AIM OF THE EXERCISE >>
An identical copy of the data below is needed.

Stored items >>
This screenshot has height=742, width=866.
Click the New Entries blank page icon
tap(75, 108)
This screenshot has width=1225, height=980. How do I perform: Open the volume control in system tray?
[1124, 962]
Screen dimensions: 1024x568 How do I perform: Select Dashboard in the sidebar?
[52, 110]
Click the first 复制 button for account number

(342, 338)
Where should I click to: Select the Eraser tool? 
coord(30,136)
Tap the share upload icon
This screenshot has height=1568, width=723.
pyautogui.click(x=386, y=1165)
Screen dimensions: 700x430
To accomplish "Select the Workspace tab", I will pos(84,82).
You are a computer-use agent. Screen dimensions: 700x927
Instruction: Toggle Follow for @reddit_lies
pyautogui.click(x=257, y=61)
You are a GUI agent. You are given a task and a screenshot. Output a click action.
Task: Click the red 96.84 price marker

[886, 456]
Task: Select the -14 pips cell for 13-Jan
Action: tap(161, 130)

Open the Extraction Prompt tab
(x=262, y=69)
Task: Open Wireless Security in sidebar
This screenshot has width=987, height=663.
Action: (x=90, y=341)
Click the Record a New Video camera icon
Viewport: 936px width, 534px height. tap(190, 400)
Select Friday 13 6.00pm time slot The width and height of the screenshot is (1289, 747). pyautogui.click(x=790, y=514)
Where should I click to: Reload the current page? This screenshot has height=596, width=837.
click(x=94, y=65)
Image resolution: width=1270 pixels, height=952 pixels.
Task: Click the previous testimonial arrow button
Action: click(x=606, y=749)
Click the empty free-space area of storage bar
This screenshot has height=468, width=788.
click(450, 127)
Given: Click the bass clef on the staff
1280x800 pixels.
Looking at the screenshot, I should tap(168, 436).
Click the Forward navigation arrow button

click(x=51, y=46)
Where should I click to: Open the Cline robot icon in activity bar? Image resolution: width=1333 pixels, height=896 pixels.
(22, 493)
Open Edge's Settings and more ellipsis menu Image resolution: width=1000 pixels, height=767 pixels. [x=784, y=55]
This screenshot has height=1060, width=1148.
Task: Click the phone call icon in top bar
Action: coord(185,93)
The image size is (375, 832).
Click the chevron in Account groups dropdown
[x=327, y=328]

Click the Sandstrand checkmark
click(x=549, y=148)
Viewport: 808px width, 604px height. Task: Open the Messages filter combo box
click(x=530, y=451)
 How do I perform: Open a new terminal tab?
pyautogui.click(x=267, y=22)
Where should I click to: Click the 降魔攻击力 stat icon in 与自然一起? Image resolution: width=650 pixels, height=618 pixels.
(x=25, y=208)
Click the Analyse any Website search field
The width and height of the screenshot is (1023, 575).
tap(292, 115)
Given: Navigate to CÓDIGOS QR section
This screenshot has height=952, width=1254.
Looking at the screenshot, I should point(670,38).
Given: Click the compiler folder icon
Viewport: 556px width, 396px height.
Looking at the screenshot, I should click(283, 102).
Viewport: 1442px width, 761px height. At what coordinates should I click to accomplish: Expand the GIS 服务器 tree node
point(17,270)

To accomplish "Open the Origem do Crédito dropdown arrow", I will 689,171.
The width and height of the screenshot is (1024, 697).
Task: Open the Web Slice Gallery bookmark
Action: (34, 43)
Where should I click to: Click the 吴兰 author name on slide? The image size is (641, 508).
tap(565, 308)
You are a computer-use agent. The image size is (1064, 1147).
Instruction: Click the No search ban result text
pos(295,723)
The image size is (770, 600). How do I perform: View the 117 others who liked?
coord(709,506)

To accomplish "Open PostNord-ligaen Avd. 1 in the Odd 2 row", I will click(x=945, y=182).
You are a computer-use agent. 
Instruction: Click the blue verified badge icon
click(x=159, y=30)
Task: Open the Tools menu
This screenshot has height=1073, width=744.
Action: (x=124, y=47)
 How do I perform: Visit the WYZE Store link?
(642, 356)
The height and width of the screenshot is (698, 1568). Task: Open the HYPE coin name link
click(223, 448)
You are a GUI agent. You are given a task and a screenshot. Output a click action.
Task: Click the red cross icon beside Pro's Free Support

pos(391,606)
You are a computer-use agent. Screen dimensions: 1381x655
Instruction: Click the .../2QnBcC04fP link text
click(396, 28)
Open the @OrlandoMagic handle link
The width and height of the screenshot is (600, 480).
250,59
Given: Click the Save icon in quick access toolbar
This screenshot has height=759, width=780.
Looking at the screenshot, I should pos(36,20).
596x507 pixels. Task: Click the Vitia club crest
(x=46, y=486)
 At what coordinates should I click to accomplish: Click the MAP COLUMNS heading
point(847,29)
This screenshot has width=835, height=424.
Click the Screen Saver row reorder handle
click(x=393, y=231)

ANSWER TO THIS EXERCISE >>
This screenshot has height=742, width=866.
Click the New Entries blank page icon
tap(75, 108)
This screenshot has width=1225, height=980. How do I perform: Open the volume control in system tray?
[1124, 962]
Screen dimensions: 1024x568 How do I perform: Select Dashboard in the sidebar?
[52, 110]
Click the first 复制 button for account number

(342, 338)
Where should I click to: Select the Eraser tool? 
coord(30,136)
Tap the share upload icon
This screenshot has height=1568, width=723.
pyautogui.click(x=386, y=1165)
Screen dimensions: 700x430
To accomplish "Select the Workspace tab", I will pos(84,82).
You are a computer-use agent. Screen dimensions: 700x927
Instruction: Toggle Follow for @reddit_lies
pyautogui.click(x=257, y=61)
You are a GUI agent. You are given a task and a screenshot. Output a click action.
Task: Click the red 96.84 price marker

[886, 456]
Task: Select the -14 pips cell for 13-Jan
Action: tap(161, 130)

Open the Extraction Prompt tab
(x=262, y=69)
Task: Open Wireless Security in sidebar
This screenshot has width=987, height=663.
Action: (x=90, y=341)
Click the Record a New Video camera icon
Viewport: 936px width, 534px height. tap(190, 400)
Select Friday 13 6.00pm time slot The width and height of the screenshot is (1289, 747). pyautogui.click(x=790, y=514)
Where should I click to: Reload the current page? This screenshot has height=596, width=837.
click(x=94, y=65)
Image resolution: width=1270 pixels, height=952 pixels.
Task: Click the previous testimonial arrow button
Action: click(x=606, y=749)
Click the empty free-space area of storage bar
This screenshot has height=468, width=788.
click(450, 127)
Given: Click the bass clef on the staff
1280x800 pixels.
Looking at the screenshot, I should tap(168, 436).
Click the Forward navigation arrow button

click(x=51, y=46)
Where should I click to: Open the Cline robot icon in activity bar? Image resolution: width=1333 pixels, height=896 pixels.
(22, 493)
Open Edge's Settings and more ellipsis menu Image resolution: width=1000 pixels, height=767 pixels. [x=784, y=55]
This screenshot has height=1060, width=1148.
Task: Click the phone call icon in top bar
Action: coord(185,93)
The image size is (375, 832).
Click the chevron in Account groups dropdown
[x=327, y=328]

Click the Sandstrand checkmark
click(x=549, y=148)
Viewport: 808px width, 604px height. Task: Open the Messages filter combo box
click(x=530, y=451)
 How do I perform: Open a new terminal tab?
pyautogui.click(x=267, y=22)
Where should I click to: Click the 降魔攻击力 stat icon in 与自然一起? Image resolution: width=650 pixels, height=618 pixels.
(x=25, y=208)
Click the Analyse any Website search field
The width and height of the screenshot is (1023, 575).
tap(292, 115)
Given: Navigate to CÓDIGOS QR section
This screenshot has height=952, width=1254.
Looking at the screenshot, I should point(670,38).
Given: Click the compiler folder icon
Viewport: 556px width, 396px height.
Looking at the screenshot, I should click(283, 102).
Viewport: 1442px width, 761px height. At what coordinates should I click to accomplish: Expand the GIS 服务器 tree node
point(17,270)

To accomplish "Open the Origem do Crédito dropdown arrow", I will 689,171.
The width and height of the screenshot is (1024, 697).
Task: Open the Web Slice Gallery bookmark
Action: (34, 43)
Where should I click to: Click the 吴兰 author name on slide? The image size is (641, 508).
tap(565, 308)
You are a computer-use agent. The image size is (1064, 1147).
Instruction: Click the No search ban result text
pos(295,723)
The image size is (770, 600). How do I perform: View the 117 others who liked?
coord(709,506)

To accomplish "Open PostNord-ligaen Avd. 1 in the Odd 2 row", I will click(x=945, y=182).
You are a computer-use agent. 
Instruction: Click the blue verified badge icon
click(x=159, y=30)
Task: Open the Tools menu
This screenshot has height=1073, width=744.
Action: (x=124, y=47)
 How do I perform: Visit the WYZE Store link?
(642, 356)
The height and width of the screenshot is (698, 1568). Task: Open the HYPE coin name link
click(223, 448)
You are a GUI agent. You are given a task and a screenshot. Output a click action.
Task: Click the red cross icon beside Pro's Free Support

pos(391,606)
You are a computer-use agent. Screen dimensions: 1381x655
Instruction: Click the .../2QnBcC04fP link text
click(396, 28)
Open the @OrlandoMagic handle link
The width and height of the screenshot is (600, 480).
250,59
Given: Click the Save icon in quick access toolbar
This screenshot has height=759, width=780.
Looking at the screenshot, I should pos(36,20).
596x507 pixels. Task: Click the Vitia club crest
(x=46, y=486)
 At what coordinates should I click to accomplish: Click the MAP COLUMNS heading
point(847,29)
This screenshot has width=835, height=424.
Click the Screen Saver row reorder handle
click(x=393, y=231)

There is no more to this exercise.